The manufacturing method of a multilayer printed wiring board including the process of the following (A)-(E) performed sequentially.
(A): Step of forming an insulating layer having a surface arithmetic average roughness (Ra) of 150 nm or less and a metal film layer laminated on the insulating layer (B): forming a wiring precursor on the metal film layer Step (C): Step of performing heat treatment (D): Step of forming a wiring by removing a metal film layer other than the portion immediately below the wiring precursor by flash etching (E): Surface treatment step of wiring (A) The process is
(I) a step of forming a metal film layer by electroless plating after forming an insulating layer and roughening the surface of the insulating layer;
(Ii) a step of forming an insulating layer and a metal film layer laminated on the insulating layer with an adhesive film with a metal film, or
(Iii) a step of forming an insulating layer and a metal film layer laminated on the insulating layer with an adhesive film with a metal film, removing the metal film layer, and then forming the metal film layer by electroless plating The method of claim 1. The method according to claim 1 or 2, wherein the step (E) is a process of forming the wiring surface into a rough surface by wet etching. The method of any one of Claims 1-3 whose heat processing temperature of a (C) process is 180 degreeC or more. (B) The process is
(i) a step of laminating a dry film on the metal film layer, exposing and developing,
(ii) a process of performing electroplating; and
(iii) The method of any one of Claims 1-4 including the process of removing a dry film.
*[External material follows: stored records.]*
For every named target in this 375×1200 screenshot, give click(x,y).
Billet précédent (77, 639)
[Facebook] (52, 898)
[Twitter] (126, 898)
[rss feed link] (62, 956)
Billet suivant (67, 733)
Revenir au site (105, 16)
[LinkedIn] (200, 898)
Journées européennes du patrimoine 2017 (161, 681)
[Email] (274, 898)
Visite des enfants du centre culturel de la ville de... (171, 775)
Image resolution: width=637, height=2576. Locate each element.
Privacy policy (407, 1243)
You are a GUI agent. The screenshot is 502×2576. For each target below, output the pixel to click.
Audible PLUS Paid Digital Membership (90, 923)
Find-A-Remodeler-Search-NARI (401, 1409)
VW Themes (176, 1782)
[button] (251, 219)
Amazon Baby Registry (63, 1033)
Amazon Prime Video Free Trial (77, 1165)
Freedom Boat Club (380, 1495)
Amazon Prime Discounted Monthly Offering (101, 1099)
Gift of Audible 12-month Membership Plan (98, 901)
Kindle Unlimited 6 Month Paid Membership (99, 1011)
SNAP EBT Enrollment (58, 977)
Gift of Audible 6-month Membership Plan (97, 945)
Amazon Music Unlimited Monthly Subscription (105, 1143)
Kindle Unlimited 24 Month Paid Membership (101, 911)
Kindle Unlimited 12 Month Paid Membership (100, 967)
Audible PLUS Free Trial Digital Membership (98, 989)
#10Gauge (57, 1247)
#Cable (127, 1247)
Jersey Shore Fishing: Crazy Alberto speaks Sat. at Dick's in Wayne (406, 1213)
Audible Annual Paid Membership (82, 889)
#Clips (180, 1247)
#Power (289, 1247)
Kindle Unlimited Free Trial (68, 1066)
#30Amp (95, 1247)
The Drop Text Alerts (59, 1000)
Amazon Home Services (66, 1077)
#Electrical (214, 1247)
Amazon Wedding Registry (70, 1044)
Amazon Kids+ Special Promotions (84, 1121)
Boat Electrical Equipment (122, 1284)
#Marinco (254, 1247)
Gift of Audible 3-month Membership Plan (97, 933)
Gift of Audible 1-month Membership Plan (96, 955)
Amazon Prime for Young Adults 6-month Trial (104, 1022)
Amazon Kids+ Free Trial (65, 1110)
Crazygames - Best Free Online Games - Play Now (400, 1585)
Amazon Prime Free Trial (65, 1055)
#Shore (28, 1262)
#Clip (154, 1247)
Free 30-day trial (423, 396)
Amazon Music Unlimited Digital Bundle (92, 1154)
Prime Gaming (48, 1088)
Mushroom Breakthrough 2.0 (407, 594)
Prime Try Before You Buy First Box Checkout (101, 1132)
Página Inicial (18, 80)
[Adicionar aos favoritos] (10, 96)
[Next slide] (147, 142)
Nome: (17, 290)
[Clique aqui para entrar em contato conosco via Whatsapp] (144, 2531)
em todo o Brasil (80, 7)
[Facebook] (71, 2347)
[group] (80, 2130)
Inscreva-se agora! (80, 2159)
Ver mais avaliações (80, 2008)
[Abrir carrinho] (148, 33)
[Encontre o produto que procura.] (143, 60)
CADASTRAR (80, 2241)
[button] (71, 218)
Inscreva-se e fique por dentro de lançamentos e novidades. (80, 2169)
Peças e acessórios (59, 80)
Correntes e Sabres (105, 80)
The method according to claim 1, wherein the metal film layer formed in the step (A) is a copper film layer, and the wiring precursor formed in the step (B) is a wiring precursor made of copper. The method according to claim 1, wherein the flash etching in the step (D) is performed by spraying a hydrogen peroxide-based etching solution at 25 to 50 ° C. for 10 to 120 seconds.   The method according to claim 1, wherein the insulating layer comprises a cured product of a resin composition including an epoxy resin, an epoxy curing agent, and an inorganic filler.   The multilayer printed wiring board manufactured by the method of any one of Claims 1-8.   A semiconductor device comprising the multilayer printed wiring board according to claim 9.